Along the way in Houston and Philadelphia, there have been in-depth profiles mythologizing the rise of Hinkie and Morey—the New York Times, ESPN The Magazine—suggesting they know something the rest of the league doesn't. They both went to business school—Morey at M.I.T., Hinkie at Stanford—and emerged ready to apply quant-heavy market strategies to the NBA. And it worked.
They surprised the league together in Houston, pulling winning teams out of thin air. They did it with the kind of shrewd management principles that turn into Michael Lewis profiles and case studies for future business school students.
Then came this season. Business schools would teach this as a case study in what happens when revolutionary businesses forget that they have to adapt, too.
The lessons here have nothing to do with a failure of analytics or the triumph of basketball karma. What's actually happened is closer to full–scale adoption of the principles Morey and Hinkie helped pioneer. But that happened five years ago.
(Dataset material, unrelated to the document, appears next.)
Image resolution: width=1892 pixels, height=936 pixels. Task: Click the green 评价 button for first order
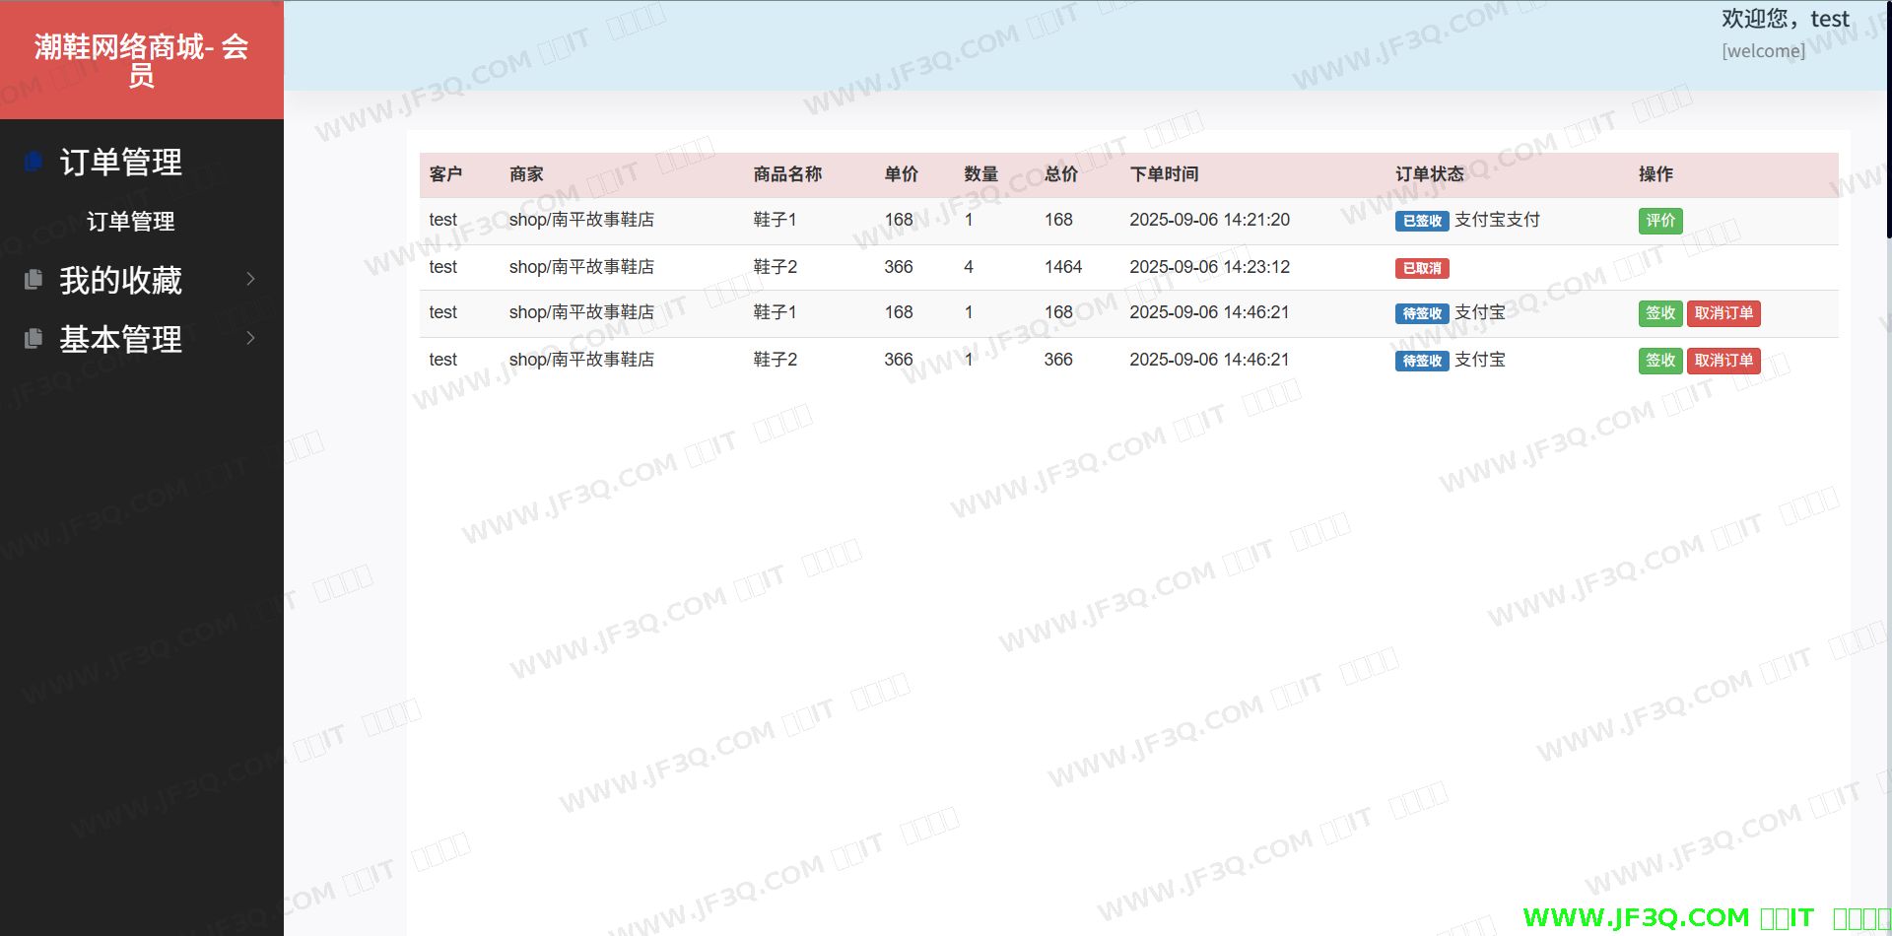[1659, 221]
The league's continued evolving since then, and today's smartest organizations pair those principles with strengths of their own, creating new market advantages.
Look at the teams surprising people now—the Warriors, the Celtics, the Raptors, the Jazz, the Spurs dynasty that won't die—and the dominant themes are chemistry, excellent coaching, and scouting, among other qualities that are impossible to quantify.
"We're looking for character," Popovich said. "But what the hell does that mean?"